··· Text block

Link Found Between Learning Disabilities and Secondhand Smoke

Secondhand Smoke and Children
The results of a recent Harvard School of Public Health study are showing a disturbing link between secondhand smoke and learning disabilities such as ADHD in children. The results were published in Pediatrics online in July 2011.

After analyzing the data taken from the 2007 National Survey on Children's Health, the results showed that secondhand smoke might be responsible for over 250,000 cases of ADHD in children, along with other neurobehavioral disorders in the United States.

The study focused on information on more than 50,000 children from birth to age 12 who had been diagnosed with learning disabilities. It was found that those who were regularly exposed to secondhand smoke were two times more likely to acquire a learning disability than those who were not.

It is estimated that there are approximately 5 million children in the U.S. under the age of 11 who are subjected to secondhand smoke on a regular basis.

······
··· Information provided

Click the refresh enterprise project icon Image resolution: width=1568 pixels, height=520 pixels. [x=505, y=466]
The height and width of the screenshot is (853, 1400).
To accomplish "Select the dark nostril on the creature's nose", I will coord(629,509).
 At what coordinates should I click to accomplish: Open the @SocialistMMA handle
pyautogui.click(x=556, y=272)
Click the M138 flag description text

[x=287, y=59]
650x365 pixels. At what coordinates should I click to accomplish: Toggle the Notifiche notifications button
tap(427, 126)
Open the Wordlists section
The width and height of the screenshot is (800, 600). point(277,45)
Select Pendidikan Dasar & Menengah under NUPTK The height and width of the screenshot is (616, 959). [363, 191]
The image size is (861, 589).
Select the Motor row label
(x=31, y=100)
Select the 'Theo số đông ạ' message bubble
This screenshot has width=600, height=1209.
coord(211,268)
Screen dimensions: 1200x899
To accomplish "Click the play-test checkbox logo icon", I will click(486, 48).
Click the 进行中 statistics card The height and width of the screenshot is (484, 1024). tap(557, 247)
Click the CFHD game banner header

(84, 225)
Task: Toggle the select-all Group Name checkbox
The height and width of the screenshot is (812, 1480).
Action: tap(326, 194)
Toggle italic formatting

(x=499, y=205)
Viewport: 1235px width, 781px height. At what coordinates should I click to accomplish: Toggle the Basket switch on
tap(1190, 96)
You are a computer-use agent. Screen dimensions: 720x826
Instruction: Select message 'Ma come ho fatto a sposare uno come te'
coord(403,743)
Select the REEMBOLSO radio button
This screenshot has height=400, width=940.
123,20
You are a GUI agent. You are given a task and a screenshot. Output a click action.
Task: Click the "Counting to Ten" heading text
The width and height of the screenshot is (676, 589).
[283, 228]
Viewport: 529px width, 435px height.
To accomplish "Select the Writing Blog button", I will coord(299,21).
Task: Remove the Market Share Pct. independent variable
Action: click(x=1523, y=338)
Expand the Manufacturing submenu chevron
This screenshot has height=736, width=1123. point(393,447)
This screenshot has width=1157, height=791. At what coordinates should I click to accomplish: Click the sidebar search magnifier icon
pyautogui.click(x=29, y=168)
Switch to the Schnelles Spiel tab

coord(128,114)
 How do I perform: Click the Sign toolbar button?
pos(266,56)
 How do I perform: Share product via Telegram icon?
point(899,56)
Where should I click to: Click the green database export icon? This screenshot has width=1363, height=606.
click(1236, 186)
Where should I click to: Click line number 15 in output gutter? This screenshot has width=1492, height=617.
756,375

······

Required actions:
[1] Answer these questions using the secondhand smoke article:
(a) Which school carried out the study?
(b) Data from which survey was analyzed?
(c) About how many children in the U.S. under the age of 11 are exposed to secondhand smoke on a regular basis?
[2] For each statement, say whether the secondhand smoke article supports it. Answer yes or no and quote the words from the article that decide it.
(a) The results appeared in Pediatrics online in July 2011.
(b) The study looked at children from birth to age 18.
(c) Children regularly exposed to secondhand smoke were three times more likely to acquire a learning disability.
[3] Write out the part of the secondhand smoke article that starts at "Link Found Between" and ends at "in July 2011.".

Solutions per task:
[1]
(a) The Harvard School of Public Health
(b) The 2007 National Survey on Children's Health
(c) Approximately 5 million

[2]
(a) Yes: "The results were published in Pediatrics online in July 2011."
(b) No: "more than 50,000 children from birth to age 12"
(c) No: "two times more likely to acquire a learning disability than those who were not"

[3]
Link Found Between Learning Disabilities and Secondhand Smoke

Secondhand Smoke and Children
The results of a recent Harvard School of Public Health study are showing a disturbing link between secondhand smoke and learning disabilities such as ADHD in children. The results were published in Pediatrics online in July 2011.